The Adventure of the Yellow Face Irony

The Adventure of the Yellow Face Irony

Failures occur

Watson starts the narration with an ironic remark concerning failures of Sherlock Holmes. There have been instances when he could not solve a problem or give an explanation to it. But if Sherlock does not solve it, it stays unsolved, as “no one else succeeded, and that the tale was left forever without a conclusion”. Surely “Now and again, however, it chanced that even when he erred, the truth was still discovered” and “The Adventure of the Yellow Face” is one of these.


Doctor Watson treats the way of life of Sherlock rather ironically. As he says: “save for the occasional use of cocaine, he had no vices, and he only turned to the drug as a protest against the monotony of existence when cases were scanty and the papers uninteresting”. Use of cocaine is damaging to a person, and there should be no pretext for it.

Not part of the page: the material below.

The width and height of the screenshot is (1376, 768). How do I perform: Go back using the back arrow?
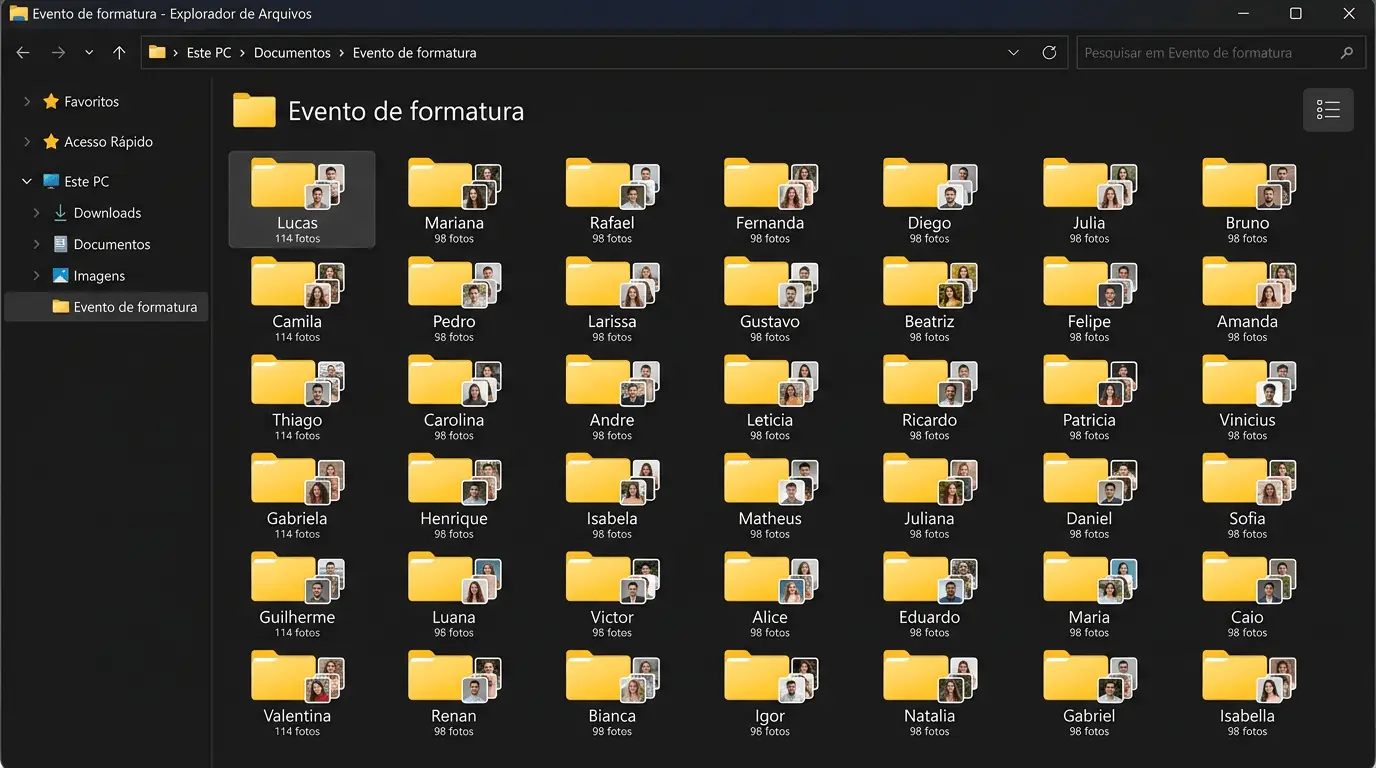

Sherlock Holmes has mistaken in his theory concerning the case of Mr. Munro. But he tries to turn it into positive experience and have some use of it. He says to Watson: “if it should ever strike you that I am getting a little over-confident in my powers, or giving less pains to a case than it deserves, kindly whisper ‘Norbury’ in my ear, and I shall be infinitely obliged to you.” Thus the word Norbury (which is the place where the cottage is situated) becomes a symbol of Sherlock’s being just a human, and as any other human he can be mistaken. The irony is that there are no perfect people, since even those with impressive mental powers are not perfect.